[Stored items]
◇ ◇ ◇ ◇ ◇ ◇ ◇

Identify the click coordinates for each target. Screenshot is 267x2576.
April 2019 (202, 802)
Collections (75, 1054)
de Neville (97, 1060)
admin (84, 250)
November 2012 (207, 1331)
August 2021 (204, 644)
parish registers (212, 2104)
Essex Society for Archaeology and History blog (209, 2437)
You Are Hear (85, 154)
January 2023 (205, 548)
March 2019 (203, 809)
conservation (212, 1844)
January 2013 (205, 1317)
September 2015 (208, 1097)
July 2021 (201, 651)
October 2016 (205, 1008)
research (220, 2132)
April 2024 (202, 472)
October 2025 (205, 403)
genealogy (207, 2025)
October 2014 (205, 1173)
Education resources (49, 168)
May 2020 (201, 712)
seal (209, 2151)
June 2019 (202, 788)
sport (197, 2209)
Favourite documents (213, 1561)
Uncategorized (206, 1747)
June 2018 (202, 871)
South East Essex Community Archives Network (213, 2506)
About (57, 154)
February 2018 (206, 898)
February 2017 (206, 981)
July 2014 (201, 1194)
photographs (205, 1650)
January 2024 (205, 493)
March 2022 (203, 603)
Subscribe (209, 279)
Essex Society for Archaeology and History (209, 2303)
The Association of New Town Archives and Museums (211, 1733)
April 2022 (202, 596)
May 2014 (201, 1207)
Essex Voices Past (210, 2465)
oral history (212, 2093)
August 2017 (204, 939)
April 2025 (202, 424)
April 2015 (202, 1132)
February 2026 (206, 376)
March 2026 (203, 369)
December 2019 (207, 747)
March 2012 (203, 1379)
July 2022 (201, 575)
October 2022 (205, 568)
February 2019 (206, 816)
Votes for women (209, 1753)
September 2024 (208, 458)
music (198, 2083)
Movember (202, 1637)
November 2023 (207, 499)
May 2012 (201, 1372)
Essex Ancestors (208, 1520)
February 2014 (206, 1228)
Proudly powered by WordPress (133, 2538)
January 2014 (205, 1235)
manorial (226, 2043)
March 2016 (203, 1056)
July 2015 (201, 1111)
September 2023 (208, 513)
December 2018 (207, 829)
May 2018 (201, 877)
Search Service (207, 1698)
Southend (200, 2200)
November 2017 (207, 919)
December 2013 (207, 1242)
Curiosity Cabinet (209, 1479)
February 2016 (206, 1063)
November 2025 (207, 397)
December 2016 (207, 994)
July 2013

◇ ◇ ◇ ◇ ◇ ◇ ◇

→ WHAT IS EXPECTED
For each line in the records that holds "Archaeology", show that line as it stands.

→ RESPONSE AREA
Essex Society for Archaeology and History blog (209, 2437)
Essex Society for Archaeology and History (209, 2303)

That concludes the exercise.